We’ll also walk you through the composting process step-by-step, so you can start composting at home with confidence.

What is Composting and How Does it Work

So what is composting anyway? Composting is the process of breaking down organic wastes into a nutrient-rich, soil-like substance. Basically, it’s nature’s recycling program.

When something is labeled “biodegradable,” this is what that means. Composting is a perfect way to reduce waste and give back to the earth.

The process is simple: you combine your food scraps and yard waste (like leaves and grass clippings) in a bin or compost heap, add some water and air, and let nature do the rest. Microorganisms create the decomposition process, releasing nutrients that are needed by plants.

So not only are you reducing waste, but you’re also creating free fertilizer for your garden. It’s a win-win situation!

What is the Environmental Impact of Composting?

Even if you’re not a tree hugger, it’s easy to be impressed by composting. Composting (along with reducing and recycling) is right up there with the best things a person can do for the planet.

So how does composting your tea bags help the environment? Glad you asked!

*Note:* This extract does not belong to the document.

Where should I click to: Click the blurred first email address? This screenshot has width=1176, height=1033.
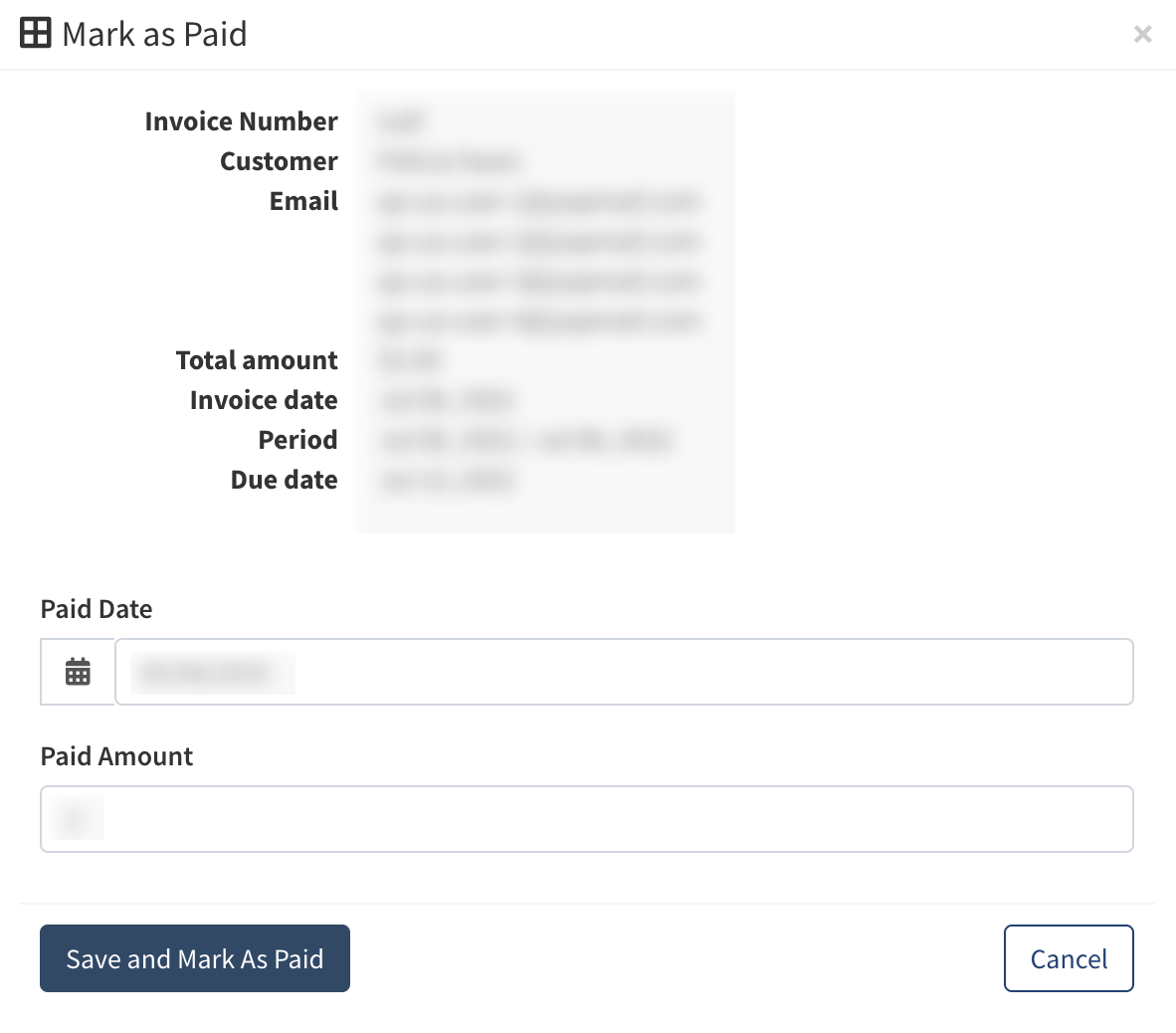(539, 202)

compost bin, wheelbarrow and plant materials

1. Composting helps the environment by reducing carbon in the atmosphere and putting it back into the soil.

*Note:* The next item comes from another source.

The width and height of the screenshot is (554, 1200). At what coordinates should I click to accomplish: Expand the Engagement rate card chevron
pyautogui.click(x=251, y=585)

We’ve all heard of “greenhouse gas emissions” and how bad they are for the environment. But what does that even mean?

Essentially, the earth stays warm (like a greenhouse) because of a nice atmospheric “blanket” made of gases – especially carbon dioxide CO2 and methane CH4 – that traps in the heat. Without it, we’d freeze to death.

CO2 is stored in healthy soil and large, old forests. It’s essential for all plants, because they “breathe” it, just like we breathe oxygen.

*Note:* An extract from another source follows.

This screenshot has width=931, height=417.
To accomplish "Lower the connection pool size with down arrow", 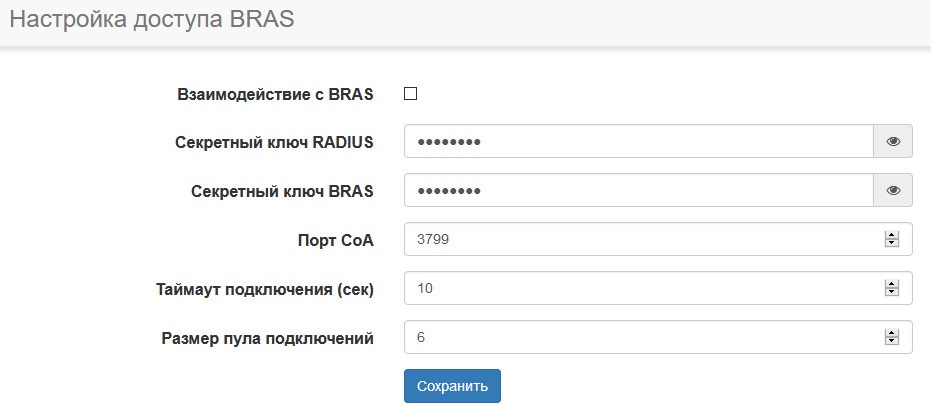I will click(892, 341).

CO2 is released by animals when we exhale. It’s also released when we burn fossil fuels, by certain industries and by natural events like volcanic eruptions and forest fires.

Normally this carbon cycle of supply and demand keeps a nice balance. But we’re a busy planet, and several things have upset the balance, adding more CO2 to the atmosphere than we need:

  • a higher population expelling more CO2;
  • removal of old forests (which use CO2) for agriculture;
  • the release of CO2 by energy, industry and infrastructure to support growing populations; and
  • the release of CO2 from healthy soil as plants are grown and harvested.

Because the atmosphere has too much CO2, our insulating blanket is getting heavier. It’s trapping too much heat, and our delicate eco-balance is being disrupted.

So how does composting help?

When we compost, we pull the carbon dioxide from the decomposing material and transfer it into a rich, nutritious organic soil amendment. Composting removes carbon from the atmosphere and puts it back into the soil for storage.

2. Composting reduces soil erosion by increasing moisture content.

One of the great things about compost is its ability to absorb and retain water. Good compost is like a sponge! Rainwater is caught by thirsty compost and then slowly released into the soil that surrounds it.

Finished compost can be added to vegetable gardens, layered around trees, tucked into container plantings and worked into poor soils. It makes a fantastic mulch, and it protects barren patches from drought and erosion.

3. Composting improves soil quality

Whether starting with poor soil or soil that’s been depleted by vigorous agriculture, compost can make a huge improvement in soil structure and its nutrient value.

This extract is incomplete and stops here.